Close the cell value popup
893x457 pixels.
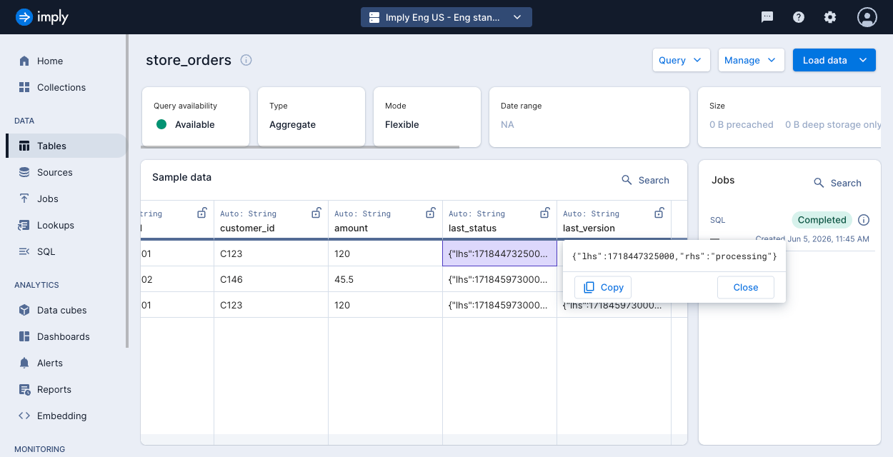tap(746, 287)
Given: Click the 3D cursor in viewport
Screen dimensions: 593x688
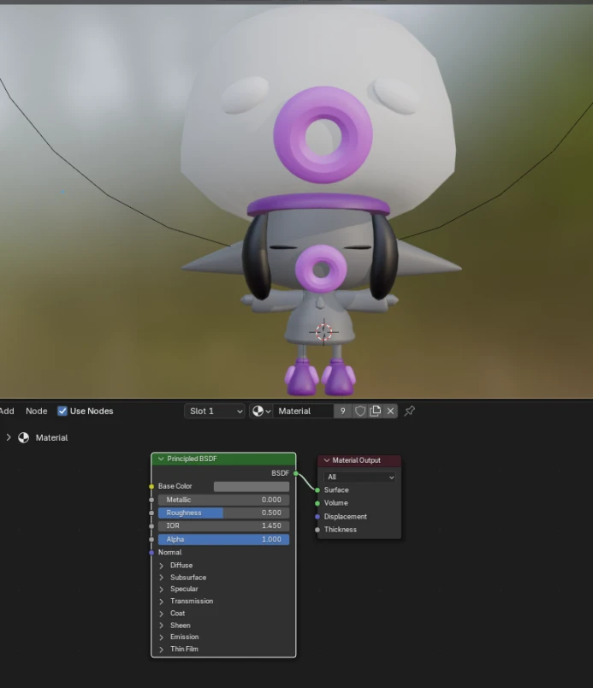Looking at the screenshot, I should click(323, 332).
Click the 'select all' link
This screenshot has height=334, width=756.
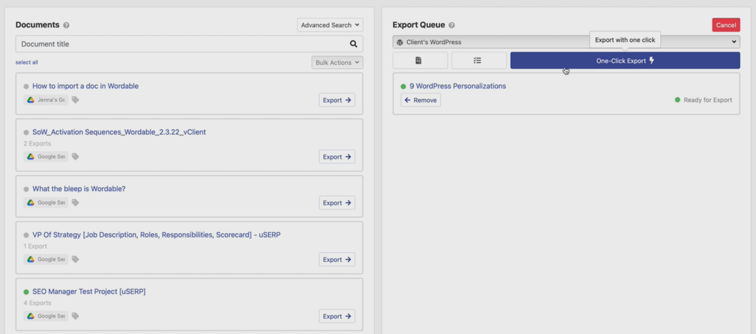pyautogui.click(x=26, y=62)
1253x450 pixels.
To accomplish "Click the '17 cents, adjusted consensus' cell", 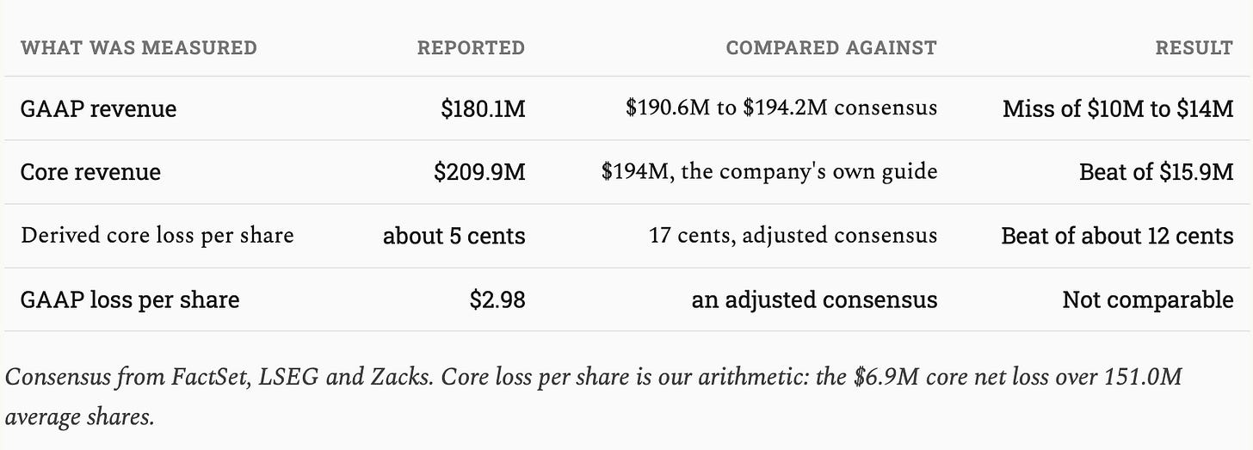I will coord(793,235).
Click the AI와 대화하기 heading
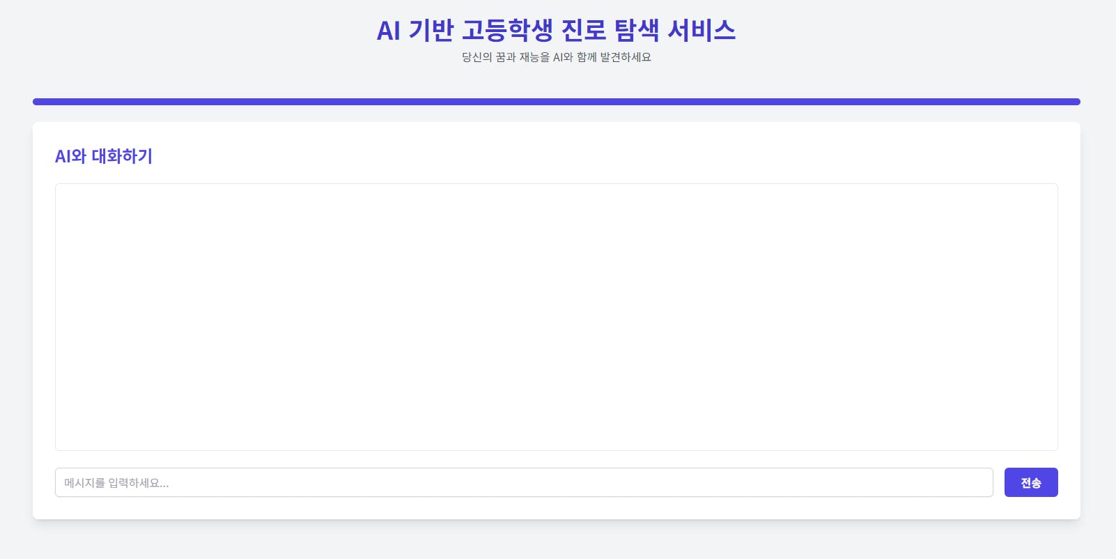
========================================================================
From the first line above down to the line with "1253x450 pixels.", reproduce every line and no others, omitting pictures.

→ **Result of the exercise**
Close the cell value popup
893x457 pixels.
tap(746, 287)
Given: Click the 3D cursor in viewport
Screen dimensions: 593x688
Looking at the screenshot, I should click(323, 332).
Click the 'select all' link
This screenshot has height=334, width=756.
pyautogui.click(x=26, y=62)
1253x450 pixels.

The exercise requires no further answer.